Participants and Ethics Statement
Thirty-two men participated voluntarily in this study. To compare with earlier research in our laboratory only male subjects were selected. The average age of the participants in the feedback group was 22.9 ± 2.9 years and in the natural learning group 22.8 ± 3.9 years. The average mass of the participants in the feedback group was 82.4 ± 12.5 kg and in the natural learning group 83.4 ± 10.4 kg. The average height of the participants in the feedback group was 1.86 ± 0.05 m and in the natural learning group 1.87 ± 0.08 m. All participants signed an informed consent before the onset of the experiment, following detailed verbal and written information about the character of the study. The protocol of the study was approved by the Local Ethics Committee, of the Center for Human Movement Sciences, University Medical Center Groningen, University of Groningen, The Netherlands. Criteria for inclusion were: being able-bodied and having no previous experience with wheelchair propulsion. The exclusion criterion was: presence of severe medical conditions that could influence parameters measured in the present study, including any musculoskeletal complaints, especially involving the shoulder complex and upper extremities.
All measurements were performed in an experimental handrim wheelchair (Double Performance BV, Gouda,The Netherlands) placed on a 2.4 m long and 1.2 m wide level motor-driven treadmill (Forcelink b.v, Culemborg The Netherlands). The wheelchair remained unchanged throughout the experiment and for all participants. The aspects concerning the wheelchair-user interface such as seat height, torso height and distance between acromion and axle position were not included in the current study. Tire pressure of the rear wheels was set at 600 kPa during all practice and test sessions. Treadmill velocity was set at 1.11 m/s and power output at 0.24 W/kg body mass throughout the 80 min experiment. The extra resistance needed to maintain the power output was calculated for each participant individually, based on the data acquired from a drag test prior to experimentation (Fig 1A). The drag test, developed by the technical workshop of the Faculty of Human Movement Sciences at the VU University in Amsterdam, measures the rolling resistance, which together with the velocity determines the power output [22, 23]. The extra resistance was added using a pulley system  (Fig 1B). The experimental setup is presented in Fig 2.
(B) Power output was set using the pulley system (figure from Vegter et al. ).
Procedure and feedback-induced variability
17 Participants received visual feedback-based practice (feedback group) and 15 participants received regular practice with no feedback or instruction (natural learning group). Both groups received the same practice dose of 80-min spread over a period of 3 weeks (Fig 3). This protocol duration was chosen since previous research showed that it allows for observing significant changes in mechanical efficiency and propulsion technique [10, 12, 13]. The 80 min dose consisted of a 12 min (3 x 4min, with bouts of 2-min rest between the exercise blocks) pre- and post-test and 7 sessions of 8 min (2 x 4min, with 2-min rest between the exercise blocks) of submaximal handrim wheelchair practice on a motor-driven treadmill. The pre- and post-test were performed without any feedback in both groups (Fig 3).

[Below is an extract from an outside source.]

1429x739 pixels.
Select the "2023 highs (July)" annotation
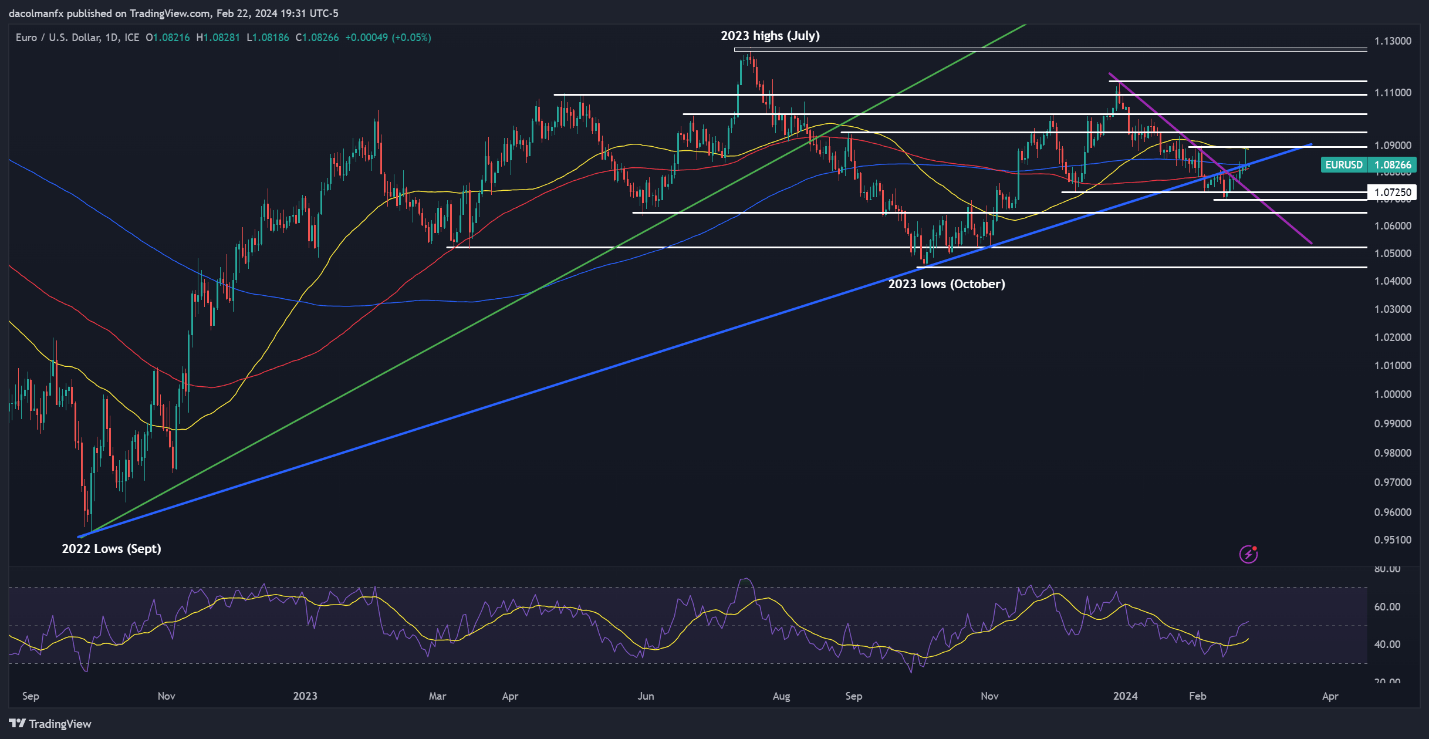[770, 35]
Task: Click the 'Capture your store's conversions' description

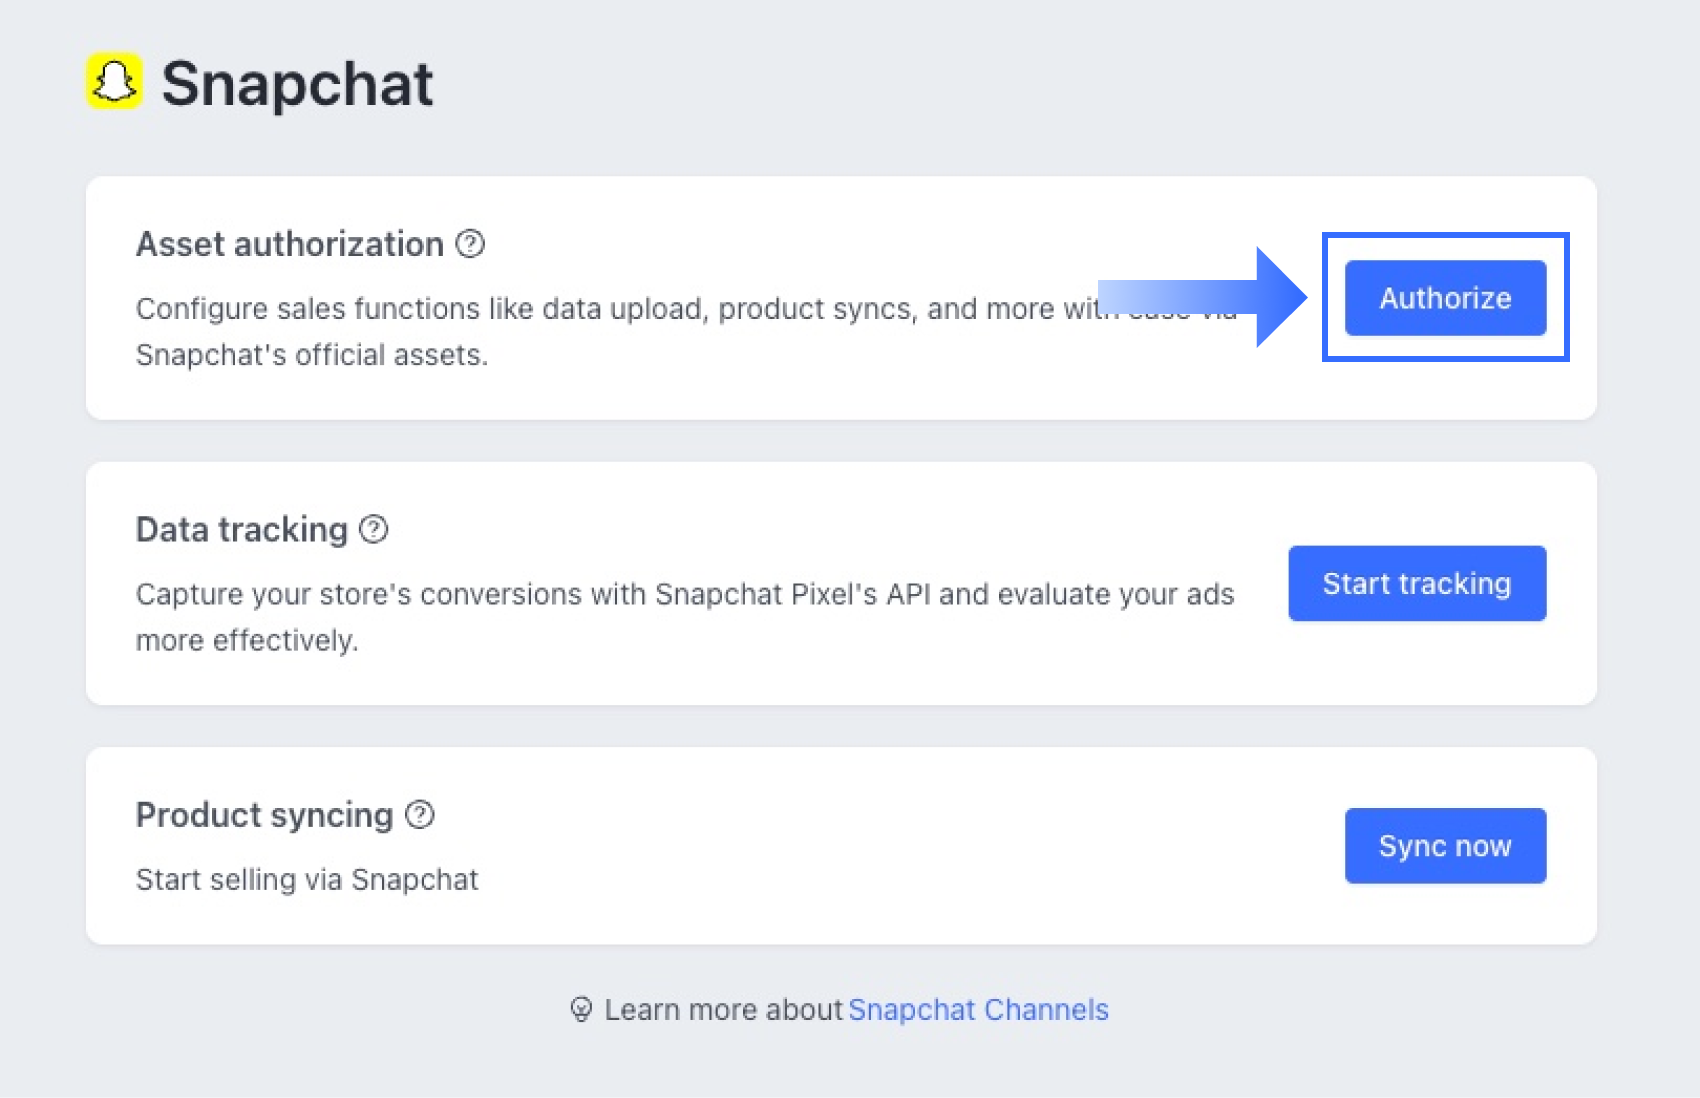Action: tap(685, 594)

Pre- and posttest consisted of 4 x 3min blocks each. Seven practice sessions consisted of 2 x 4min each. A different propulsion variable at each practice session was presented in the form of real-time visual feedback to the participants in the feedback group. The order of the propulsion variables was counterbalanced over the participants. Participants in the natural learning group practiced without feedback. Last minute of each exercise block was used in the analysis.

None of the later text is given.